Table 2 shows the measured performance of the test cases in Table 1 under generic Linux and when using AASFP. All numbers are the average results of 5 runs. To get correct results, the file system buffer cache must be flushed each time. Instead of rebooting our testing machine each time, we generate a file with random contents and whose size is 128MBytes. Notice this size is bigger than or equal to the size of the system's physical memory size plus the system's swap space size. Therefore, a sequential read through out this file should wipe out all the related content of the previous run. To verify this, we compare the results of Backward 1 under normal Linux with the machine rebooted each time and with reading the above big file. The numbers are shown in Table 3.
Under Linux, only sequential disk prefetching is supported. Under AASFP, only application-specific disk prefetching is supported. The number within the parenthesis shows the AASFP overhead, which is due to the extra time to run the prefetch thread. This overhead is in general insignificant because the cost of performing computation in the prefetch thread, and the associated process scheduling and context switching is relatively small when compared to the computation overhead. The percentages of disk I/O time that AASFP can mask are listed in the fourth column. This is calculated by taking the ratio between the disk I/O time that is masked and the total disk I/O time without prefetching.
The fifth column in Table 2 shows performance improvement column of AASFP over Linux. For reference, we also list the CPU Time, which is the pure computation time of the application (i.e., excluded I/O), in the sixth column. The overhead due to synchronization, as explained in Section 3.2 is shown in the seventh column here. The last column shows the associated compilation overhead of AASFP to extract the prefetch thread from each program.
For the volume visualization application with a 4-KByte block size, AASFP achieves 54% and 22% overall performance improvement for orthonormal and non-orthonormal viewing directions, respectively.

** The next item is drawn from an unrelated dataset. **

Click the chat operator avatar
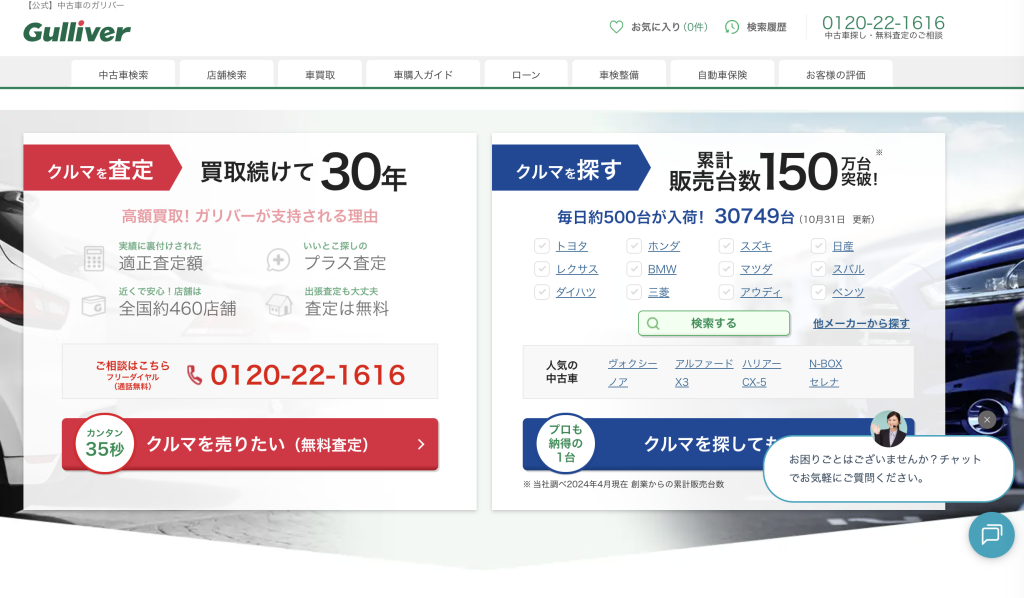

There is not much performance gain for the cases that use 32-KByte block size. Retrieving 32-KByte blocks corresponds to fetching eight 4K pages consecutively. There is substantial spatial locality in this access pattern, which detracts the relative performance gain from AASFP. This also explains why the generic Linux prefetching is comparable to AASFP when 32-KByte blocks are used.
For the out-of-core FFT apparently there is no significant performance improvement. This is due to its extremely sequential accessing patterns. Although FFT is well known by its butterfly algorithmic structure, which suggests random disk access patterns, a more careful examination revealed that not only out-of-core FFT, but also many other out-of-core applications exhibit sequential disk access patterns. Nevertheless our results show that even under such fairly regular access patterns AASFP can still provide as good performance as sequential prefetching. This means that AASFP does not mistakenly prefetch something that is unnecessary and eventually hurt the overall performance, and that the prefetch thread does not add any noticeable overhead in this case.
For the micro-benchmark, AASFP provides 86% performance improvement for the Backward 1 case, which represents the worst case for the sequential prefetching scheme used in Linux. Note that AASFP almost does not lose any performance for the Forward 1 and Forward2 case when compared to Linux. This is the best case for the Linux kernel. The last measurement again demonstrates that AASFP performs as well as generic Linux for sequential access patterns.
Another potential factor that can hurt the prefetching efficiency is synchronization. Too many forced synchronizations sometimes will slow down how far ahead the prefetch thread can go, thus limiting the performance improvement of AASFP. In all the above test cases, the synchronization-related overhead is either non-existent or negligible, because there are neither conditional branches nor user-inputs (for deciding which data file to use), as can be shown in Table 2.
Finally, the associated compilation overhead is also minimal, and
furthermore, the prefetch thread code extraction needs to be done only once in a preprocessing mode. This suggests
not only the simplicity of AASFP but also its applicability to other similar programs.